**STATED PROBLEM:**
Retype the listing word for word from the line containing "Given: Click the" through the end of the listing, leaving the pictures out.

**TASK MATERIAL:**
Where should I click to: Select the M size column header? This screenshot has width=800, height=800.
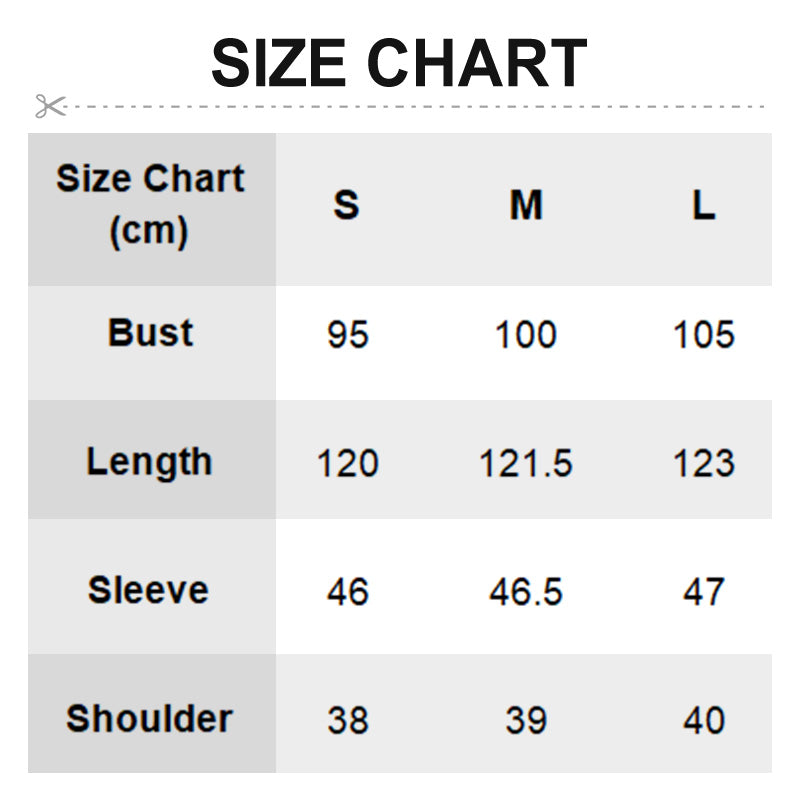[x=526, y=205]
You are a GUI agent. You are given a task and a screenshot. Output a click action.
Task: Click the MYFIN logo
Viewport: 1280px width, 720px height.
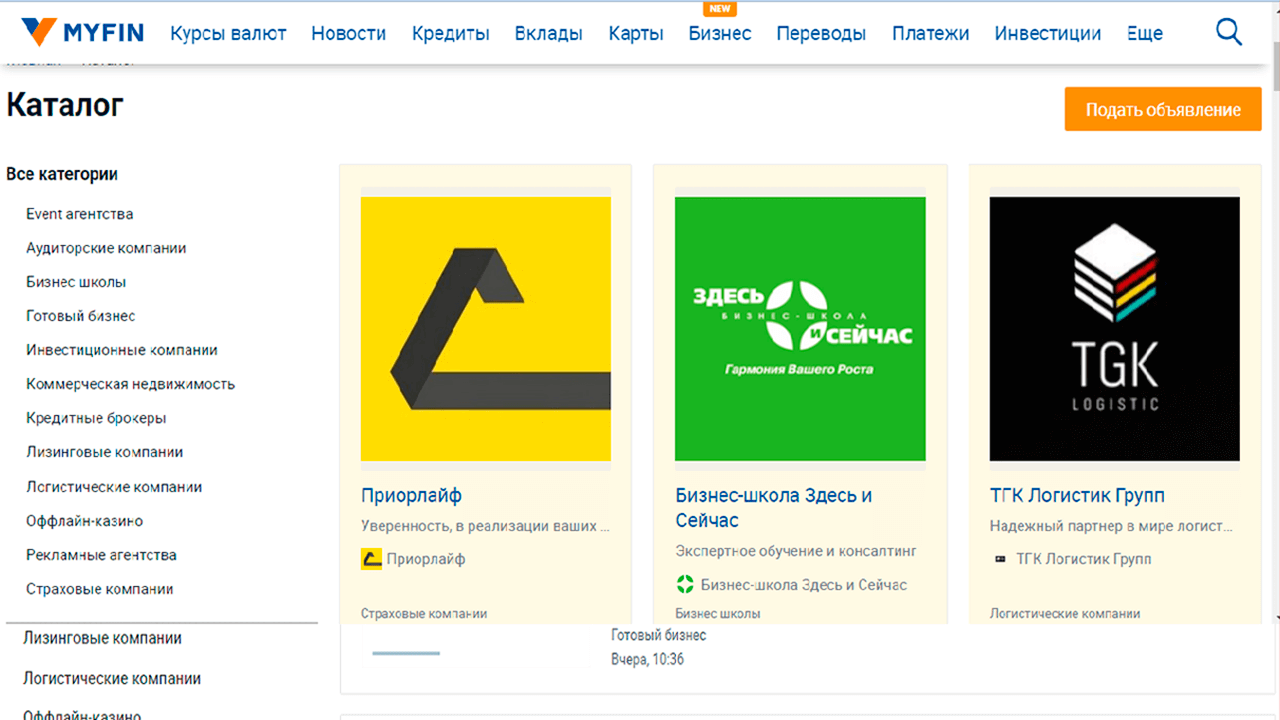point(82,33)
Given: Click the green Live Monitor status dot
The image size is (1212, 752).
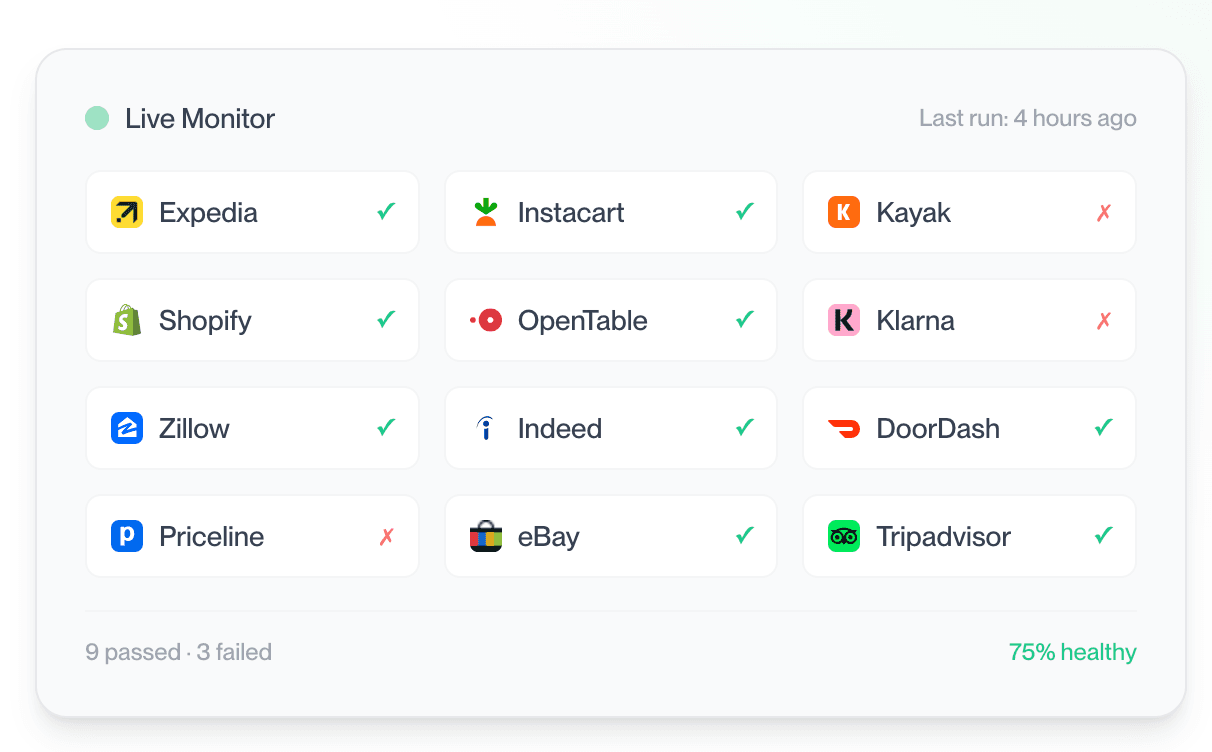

**WRITTEN SOLUTION:**
Given: Click the green Live Monitor status dot
The image size is (1212, 752).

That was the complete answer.